The core function of TPCC is to organize collection and storage management of tissue and liquid samples. Samples include blood samples (plasma (from EDTA and heparin samples), serum and PAXgene (=RNA from blood)), urine samples as well as fresh and formalin-fixed tissue samples. Samples for research purposes can be requested from TPCC, see Sample Request form. Detailed clinical information is collected utilizing REDCap platform (https://www.project-redcap.org/).
This meticulous collection with high quality samples was initiated in 2013, and today the collection consists samples from robotic assisted radical prostatectomies (RALP), transurethral prostate resections (TURP), radical cystectomies, and transurethral resections of bladder tumor (TUR-BT):
Research Technician of TPCC works with close collaboration with Auria Biobank in organizing the collection. The samples have been used in several publications, see examples below:
The suitability of conditionally reprogrammed (CR) cells were investigated for the characterization of bladder cancer (BC) properties and their feasibility for personalized drug sensitivity screening. The CR cultures were established from BC tumors with varying histology and stage and propagated for genomic, transcriptomic, and protein expression profiling and compared to the parental tumors. CR cells were proved to be feasible platform for personalized drug sensitivity testing and might thus add to the approaches used to personalize BC treatment strategies.

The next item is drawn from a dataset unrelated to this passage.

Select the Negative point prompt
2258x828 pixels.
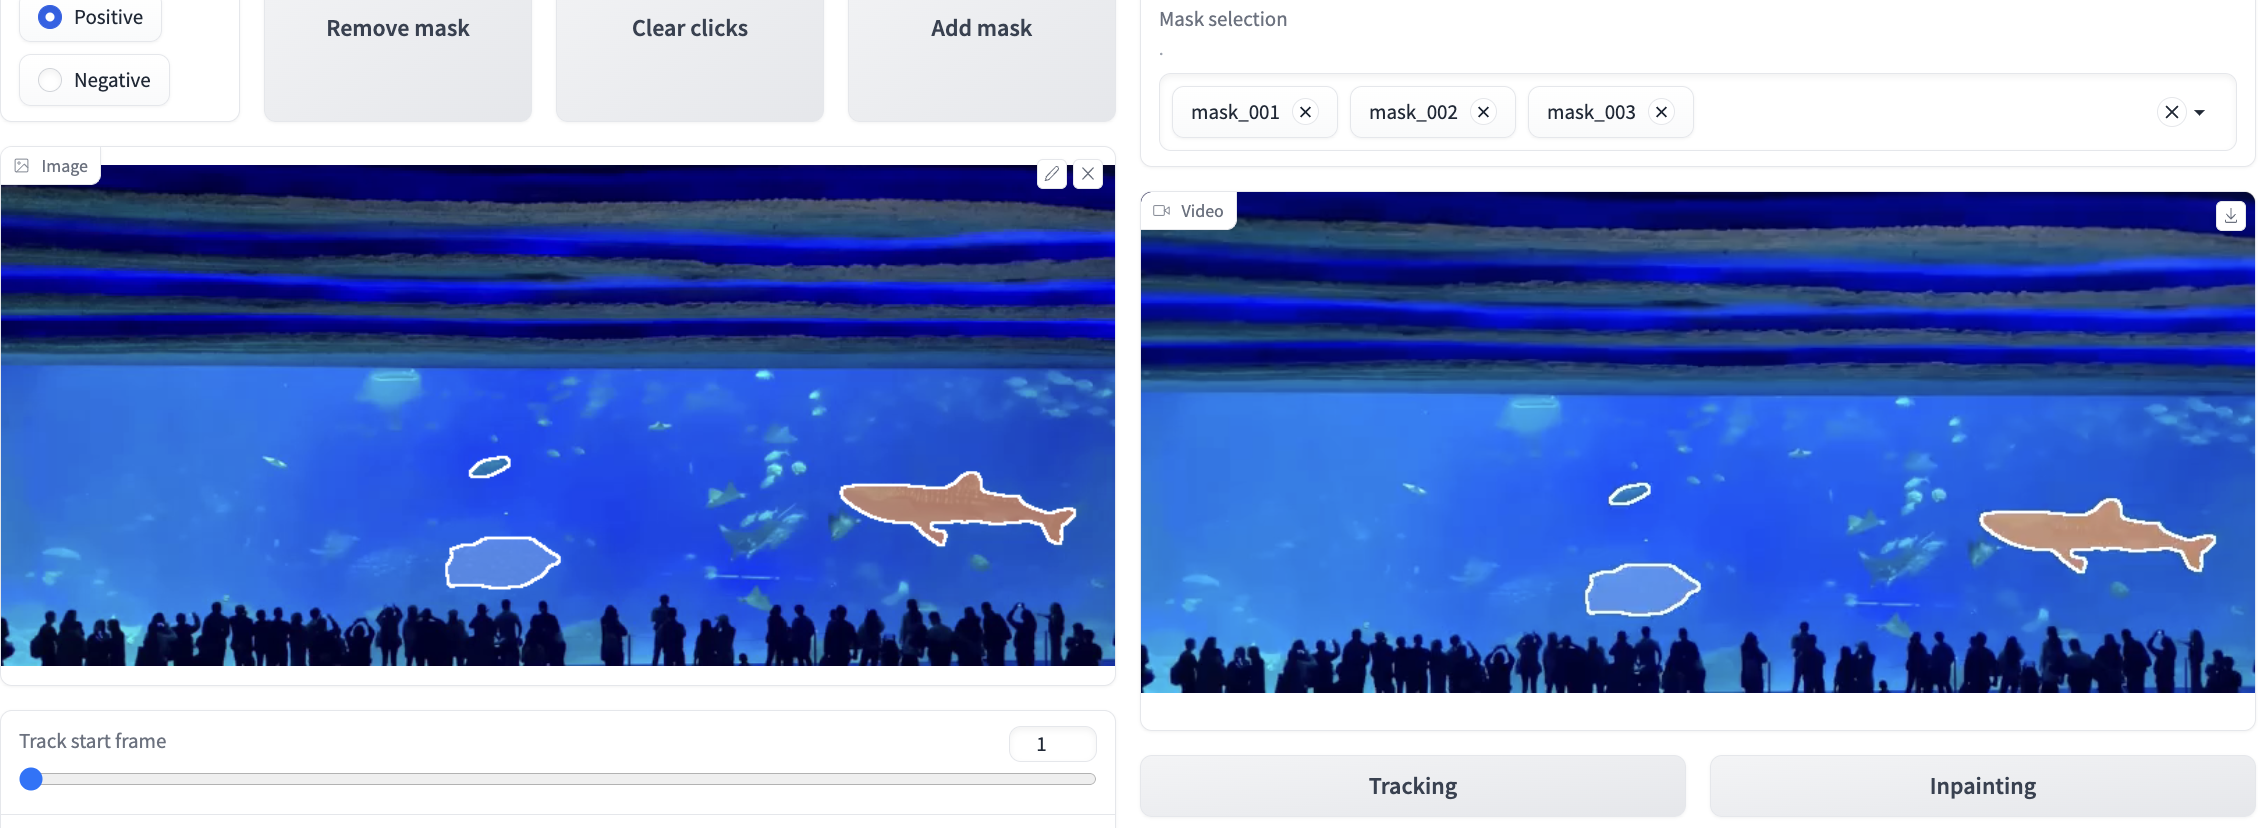[50, 80]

Both in patient and region level, a heterogeneous increase of PSMA uptake was observed post-ADT, observed most evidently in bone metastases. The highest response on PSMA uptake was observed 3 to 4 weeks after ADT. Although the impact of ADT on 68Ga-PSMA PET staging performance was minor in this small patient cohort, more research is needed to investigate whether ADT could significantly improve detection rate and have clinical impact in patients with oligometastatic disease. Moreover, results were encouraging that short-term usage of ADT does not seem to represent a contraindication to perform 68Ga- PSMA PET for staging purpose, since none of the lesions disappeared.
The prognostic value of anoctamin 7 (ANO7) rs77559646 on docetaxel response was tested in a prospective PROSTY randomized trial and a retrospective Auria Biobank set. The variant rs77559646 was genotyped and its association with progression-free survival (PFS) and overall survival (OS) was tested. The rs77559646 was shown to be a prognostic germline biomarker for better response to docetaxel treatments. This is the first time that a non-coding germline variant has been associated with chemotherapy of mCRPC.
The TPCC is administered by board, chaired by MD, PhD, FEBU Peter J. Boström. Other members of the board are clinical experts and PI´s of academic research associates. The board comes together quarterly to manage administrative issues and to evaluate sample requests that come from researchers within and outside consortium.